Exercise details: Without including any images, repeat the listing below exactly.
==== Data shown
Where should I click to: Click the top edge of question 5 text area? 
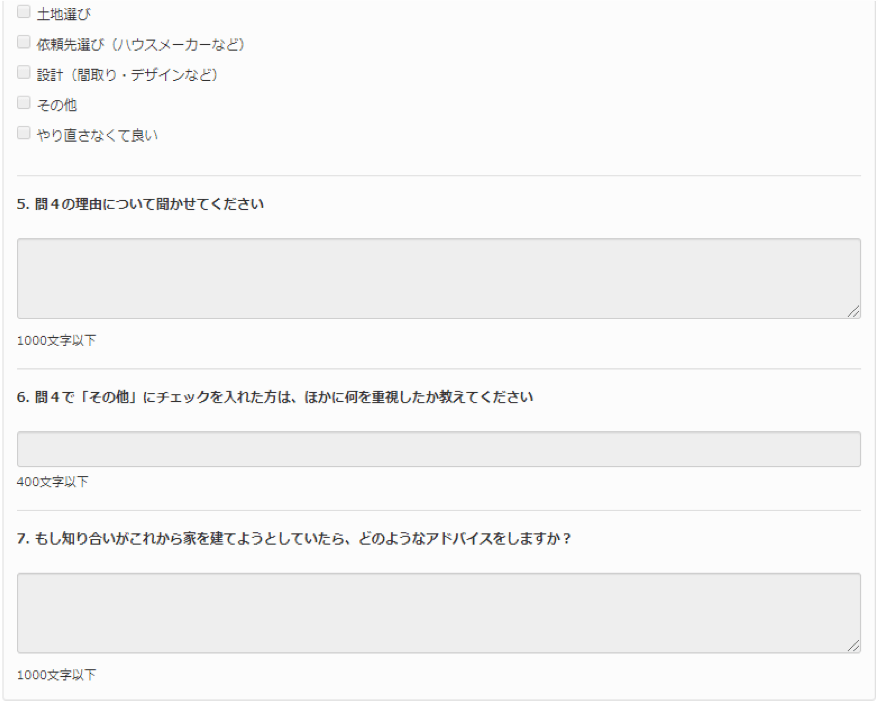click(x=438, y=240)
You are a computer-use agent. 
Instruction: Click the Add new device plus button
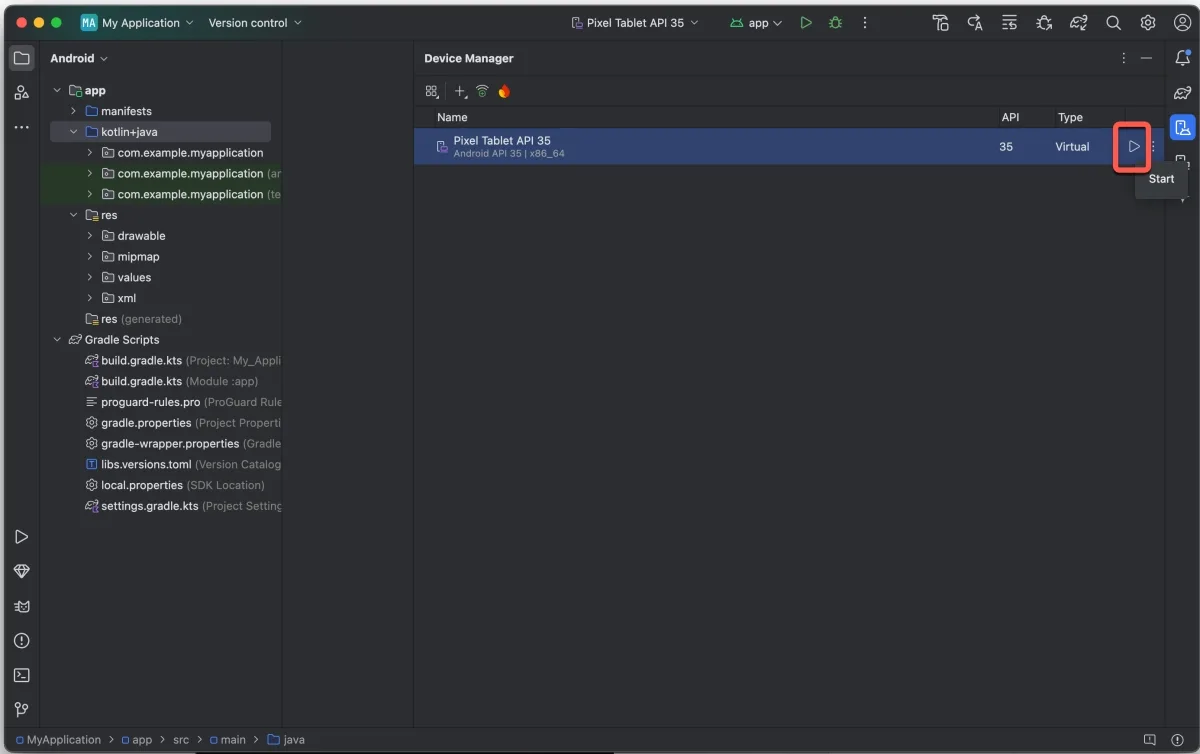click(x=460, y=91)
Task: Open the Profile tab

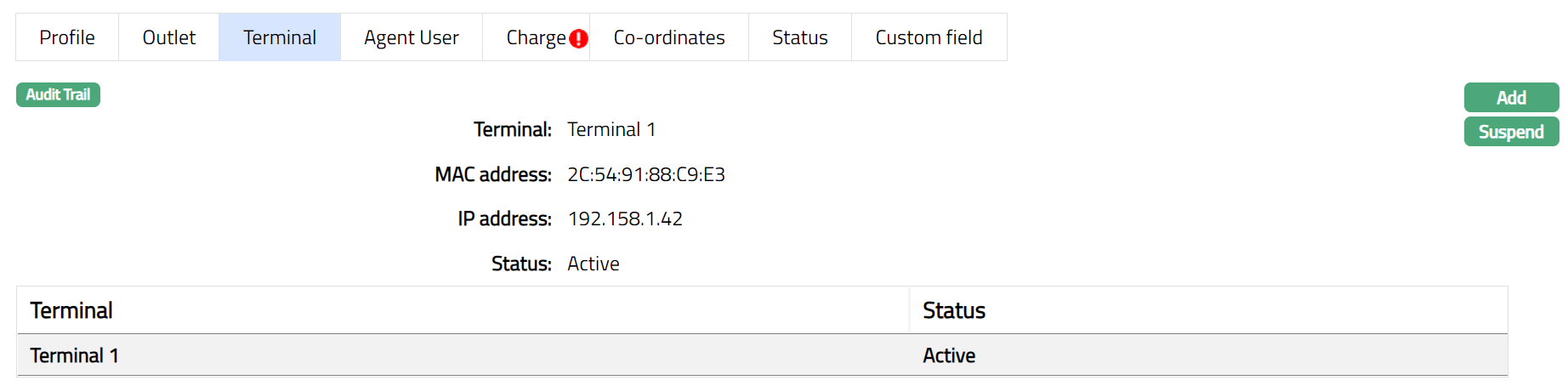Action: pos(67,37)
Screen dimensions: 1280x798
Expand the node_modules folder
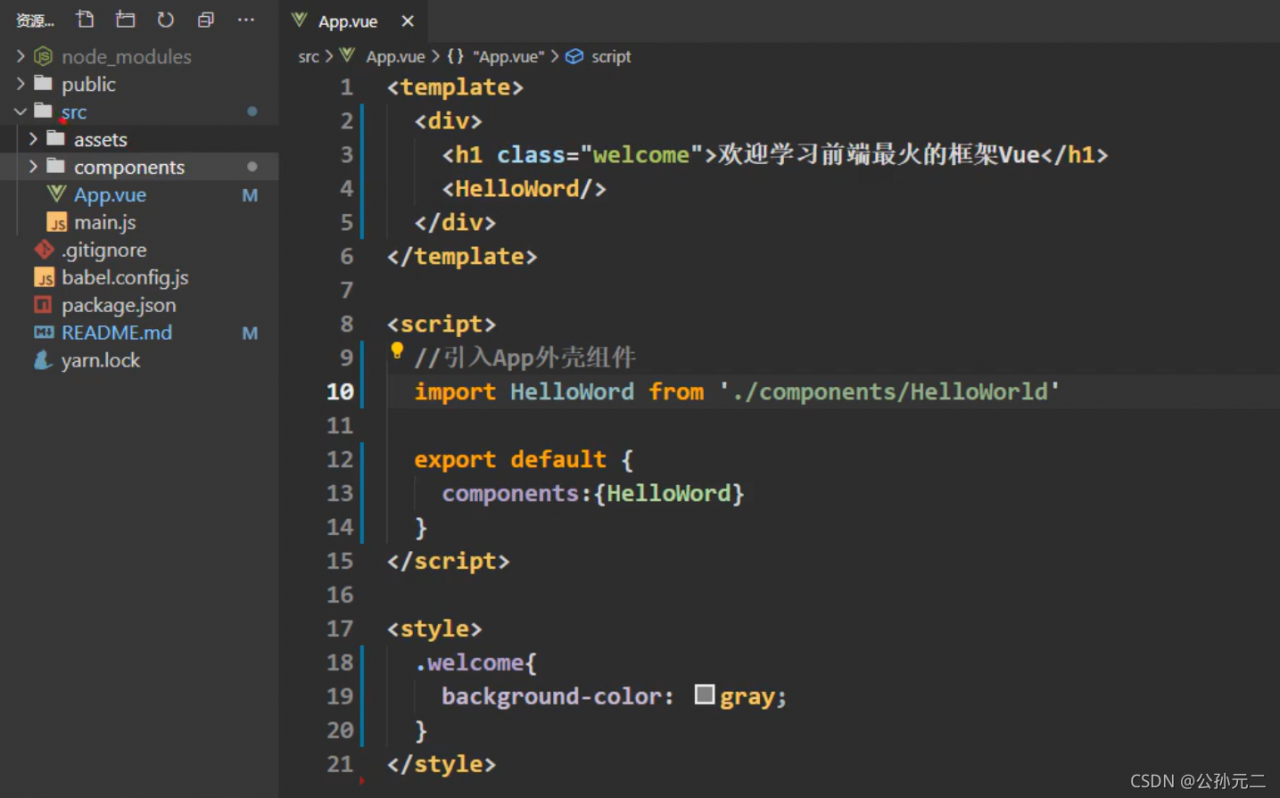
========
Expected answer:
Where should I click to: Click the top edge of question 5 text area? 
click(x=438, y=240)
You are a computer-use agent. 
Instruction: Click the Add new device plus button
click(x=460, y=91)
Task: Open the Profile tab

Action: pos(67,37)
Screen dimensions: 1280x798
Expand the node_modules folder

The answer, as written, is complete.